All of those properties near proposed Olympic venues aren't owned by speculators and developer pals of the mayor. Not yet.
But City Hall will still have a lot of say over what happens in those blocks around Washington Park and Douglas Park, where major Olympic activities would be held.
That's because City Hall owns a huge chunk of the land itself.
An analysis by the Chicago Reporter shows that the city owns more than 750 properties in the "immediate vicinity" of the parks.
The Reporter notes that in the last four years the city has transferred 16 of 24 properties within two blocks of Douglas Park to affordable housing developers. But the only chance for that pattern to continue may be for the Chicago to lose its Olympic bid.

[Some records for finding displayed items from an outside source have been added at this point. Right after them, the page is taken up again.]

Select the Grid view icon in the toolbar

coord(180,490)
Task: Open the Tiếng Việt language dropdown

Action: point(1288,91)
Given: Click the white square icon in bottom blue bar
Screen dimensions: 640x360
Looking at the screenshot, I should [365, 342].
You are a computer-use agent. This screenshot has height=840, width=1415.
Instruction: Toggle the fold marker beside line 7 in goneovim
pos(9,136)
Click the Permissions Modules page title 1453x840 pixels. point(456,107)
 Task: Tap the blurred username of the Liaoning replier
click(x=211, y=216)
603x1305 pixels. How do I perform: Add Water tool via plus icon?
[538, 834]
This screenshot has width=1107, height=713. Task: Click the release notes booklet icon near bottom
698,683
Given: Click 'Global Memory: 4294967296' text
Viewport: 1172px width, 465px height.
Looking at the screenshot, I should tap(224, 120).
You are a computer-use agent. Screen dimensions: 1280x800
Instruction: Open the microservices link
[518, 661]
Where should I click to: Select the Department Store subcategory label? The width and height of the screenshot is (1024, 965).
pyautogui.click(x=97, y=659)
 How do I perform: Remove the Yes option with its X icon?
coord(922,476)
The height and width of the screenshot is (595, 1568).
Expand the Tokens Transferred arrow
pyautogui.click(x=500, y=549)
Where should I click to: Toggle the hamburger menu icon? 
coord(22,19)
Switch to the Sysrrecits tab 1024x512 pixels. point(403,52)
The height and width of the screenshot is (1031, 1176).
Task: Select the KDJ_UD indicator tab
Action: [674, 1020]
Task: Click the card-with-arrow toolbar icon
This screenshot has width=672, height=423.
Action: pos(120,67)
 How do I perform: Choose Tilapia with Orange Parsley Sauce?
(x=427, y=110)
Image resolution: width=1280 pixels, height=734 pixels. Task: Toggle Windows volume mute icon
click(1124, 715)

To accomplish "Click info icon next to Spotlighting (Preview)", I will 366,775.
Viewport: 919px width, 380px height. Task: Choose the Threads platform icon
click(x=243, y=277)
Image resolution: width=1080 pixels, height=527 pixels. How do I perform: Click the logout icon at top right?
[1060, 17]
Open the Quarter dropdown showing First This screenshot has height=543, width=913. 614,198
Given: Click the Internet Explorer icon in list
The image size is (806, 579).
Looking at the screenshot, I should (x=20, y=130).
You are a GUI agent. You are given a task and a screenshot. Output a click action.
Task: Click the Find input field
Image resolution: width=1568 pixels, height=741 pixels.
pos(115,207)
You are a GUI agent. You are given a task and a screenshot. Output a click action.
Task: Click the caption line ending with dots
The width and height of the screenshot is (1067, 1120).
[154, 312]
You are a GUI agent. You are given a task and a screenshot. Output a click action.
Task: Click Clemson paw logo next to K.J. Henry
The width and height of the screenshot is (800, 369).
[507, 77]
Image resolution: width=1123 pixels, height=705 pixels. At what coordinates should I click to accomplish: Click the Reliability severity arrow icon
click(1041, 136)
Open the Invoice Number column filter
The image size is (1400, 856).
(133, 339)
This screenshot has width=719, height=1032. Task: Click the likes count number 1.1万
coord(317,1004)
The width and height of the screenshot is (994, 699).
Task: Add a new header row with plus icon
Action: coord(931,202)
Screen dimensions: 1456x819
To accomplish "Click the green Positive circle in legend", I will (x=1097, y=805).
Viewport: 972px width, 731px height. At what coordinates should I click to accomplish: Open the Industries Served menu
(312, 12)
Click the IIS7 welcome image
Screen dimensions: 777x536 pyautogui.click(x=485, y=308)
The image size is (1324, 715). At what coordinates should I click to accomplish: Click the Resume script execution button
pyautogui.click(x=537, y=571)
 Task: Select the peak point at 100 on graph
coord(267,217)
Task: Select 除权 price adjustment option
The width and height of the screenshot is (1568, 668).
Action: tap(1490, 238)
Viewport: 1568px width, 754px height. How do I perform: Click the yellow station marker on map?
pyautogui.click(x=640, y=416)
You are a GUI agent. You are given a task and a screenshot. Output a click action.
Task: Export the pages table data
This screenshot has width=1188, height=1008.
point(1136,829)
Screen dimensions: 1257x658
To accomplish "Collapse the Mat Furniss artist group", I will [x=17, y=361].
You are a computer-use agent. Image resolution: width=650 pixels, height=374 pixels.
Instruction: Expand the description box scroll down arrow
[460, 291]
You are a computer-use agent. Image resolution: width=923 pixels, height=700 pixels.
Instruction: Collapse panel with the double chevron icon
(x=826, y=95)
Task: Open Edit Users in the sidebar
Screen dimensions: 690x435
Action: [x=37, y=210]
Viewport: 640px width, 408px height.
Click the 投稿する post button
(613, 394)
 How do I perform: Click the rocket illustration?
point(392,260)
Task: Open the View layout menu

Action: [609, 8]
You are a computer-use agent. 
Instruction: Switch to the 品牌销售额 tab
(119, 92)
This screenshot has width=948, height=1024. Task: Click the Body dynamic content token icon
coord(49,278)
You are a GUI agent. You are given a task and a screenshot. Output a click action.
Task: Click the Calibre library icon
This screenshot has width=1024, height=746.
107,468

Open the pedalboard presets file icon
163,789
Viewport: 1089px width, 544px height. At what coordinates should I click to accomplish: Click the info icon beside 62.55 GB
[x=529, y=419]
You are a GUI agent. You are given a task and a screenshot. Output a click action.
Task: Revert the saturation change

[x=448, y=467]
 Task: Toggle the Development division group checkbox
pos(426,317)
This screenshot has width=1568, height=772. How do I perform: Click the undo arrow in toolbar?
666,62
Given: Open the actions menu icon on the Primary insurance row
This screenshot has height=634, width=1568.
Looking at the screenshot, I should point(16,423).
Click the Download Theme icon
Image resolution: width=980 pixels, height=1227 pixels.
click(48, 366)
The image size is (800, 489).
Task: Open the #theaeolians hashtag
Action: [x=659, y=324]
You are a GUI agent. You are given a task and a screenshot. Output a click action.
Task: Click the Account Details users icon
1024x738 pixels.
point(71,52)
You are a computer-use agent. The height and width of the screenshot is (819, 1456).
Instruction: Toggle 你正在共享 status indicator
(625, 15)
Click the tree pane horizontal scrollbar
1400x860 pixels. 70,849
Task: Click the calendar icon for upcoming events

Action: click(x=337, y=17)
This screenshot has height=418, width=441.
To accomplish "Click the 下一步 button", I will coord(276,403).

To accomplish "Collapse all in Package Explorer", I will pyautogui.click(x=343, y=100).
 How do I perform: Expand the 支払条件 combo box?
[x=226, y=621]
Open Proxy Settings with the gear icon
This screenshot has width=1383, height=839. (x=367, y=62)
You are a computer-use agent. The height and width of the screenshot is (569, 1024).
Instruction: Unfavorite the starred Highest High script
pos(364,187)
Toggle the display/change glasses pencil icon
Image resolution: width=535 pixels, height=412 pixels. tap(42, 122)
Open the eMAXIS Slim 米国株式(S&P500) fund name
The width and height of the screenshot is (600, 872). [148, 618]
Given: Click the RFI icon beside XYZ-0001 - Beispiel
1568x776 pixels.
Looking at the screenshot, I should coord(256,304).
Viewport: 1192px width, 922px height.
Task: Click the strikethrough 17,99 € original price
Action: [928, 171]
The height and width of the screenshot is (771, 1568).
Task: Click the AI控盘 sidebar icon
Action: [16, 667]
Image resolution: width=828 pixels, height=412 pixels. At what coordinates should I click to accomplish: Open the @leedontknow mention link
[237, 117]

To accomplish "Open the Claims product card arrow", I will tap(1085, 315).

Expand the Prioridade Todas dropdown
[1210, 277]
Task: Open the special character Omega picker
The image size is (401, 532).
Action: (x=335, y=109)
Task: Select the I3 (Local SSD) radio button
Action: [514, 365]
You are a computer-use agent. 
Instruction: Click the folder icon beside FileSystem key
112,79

In previous Games, most notably Atlanta, host cities have made a habit of cleaning out the riff-raff near Olympic venues -- just as Chicago did around the United Center as it prepared to host the 1996 Democratic National Convention.
If Chicago wins the bid, would the city really transfer its property to developers intending to build affordable (low-income) housing? Is that what City Hall will want to showcase?
The value of that land will soar significantly the moment the IOC selects Chicago next week. Gentrification will begin immediately.
And if Chicago loses the bid?
Those neighborhoods will recede on the priority list of City Hall.
Neither outcome is optimal, but one may be worse than the other.